# The tasks
a) From the Data Park project write-up below, explain why the team ended up concentrating on the UI and the data.
b) In the Data Park project write-up below, what area did the team consider for their project?

# Document text
•••
Data Park

Project #16 from the 2013 Hack for MN

Hosted at Dev Jam Studios by Open Twin Cities

I spent this last weekend working at the HackforMN, where over 100 developers and tech-related folks got together to find ways to use open data and innovative software to address civic issues.

Our group was #16, looking at ways to help inform the urban development process. I proposed the topic after living through a year of  divisive debate about a 5 story mixed used building at the corner of 43rd and Sheridan.  The debate was full of claims about how the development would or would not change the visual appeal, parking, traffic and business climate in Linden Hills. These claims were very hard to evaluate because there was few tools or data sources.  After considering several aspects of the problem, we decided to focus on parking.  In this page I’m going to try to document the work for our project, called Data Park.  The idea was to create a tool to help developers, residents and city planners understand the parking situation in a neighborhood and predict the effect on parking of a proposed change, such as a new building or removing parking to add a bike line.  The tool could also provide insight into how people’s willingness to park further from their destination can reduce perceived congestion.

Our Team and Tools

Our team consisted of Michael Altmann, Adam Gardner, Nate Bird, Mike Nistler, and Mike Musty.  We had a varied background, some java, some Microsoft, some PHP and Open Street Maps.  One of us even had experience running a small company that did design charettes for urban projects. None of us had a VM for hosting, but I had used CartoDB for another project.  A couple of us started laying out a UI and a API contract between the UI and a service.  Others of us looked around for the geographic data.  Although Minneapolis Public Works or Open Street Map should be a good source of the shape files for roads, we didn’t manage to get either of those.  Instead, we focused on the UI and data.  The key is to be able to build up a dataset with availability of parking at various places in the neighborhood.   For our project we considered a 500 meter radius around Dev Jams, which is at 46 St and Bryant Ave S in Minneapolis.
•••
# Data shown
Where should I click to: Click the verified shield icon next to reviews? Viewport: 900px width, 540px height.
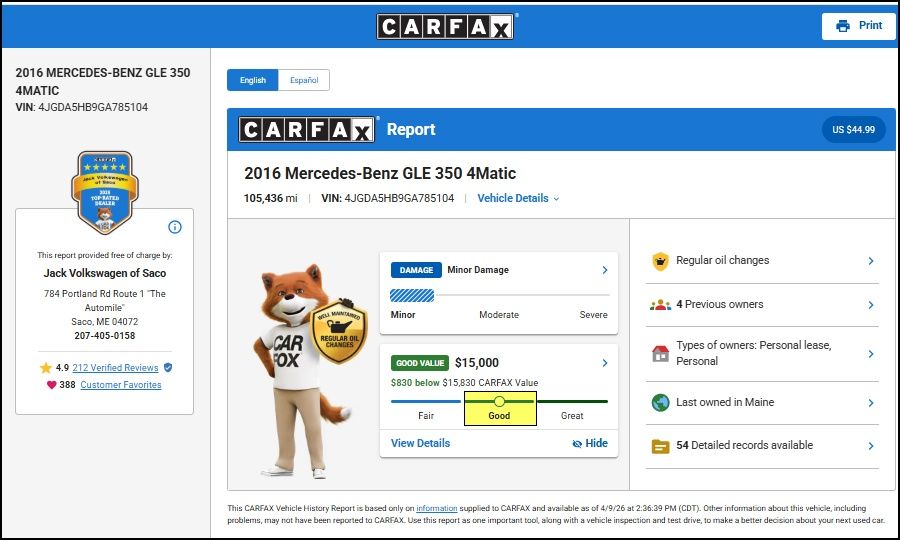pos(168,368)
•••
# Solution list
a) The team had expected Minneapolis Public Works or Open Street Map to supply the shape files for roads, but they didn't manage to get them from either source. So they turned to the UI and the data instead, since the key was building a dataset of parking availability at various places in the neighborhood.

b) A 500 meter radius around Dev Jams, at 46 St and Bryant Ave S in Minneapolis.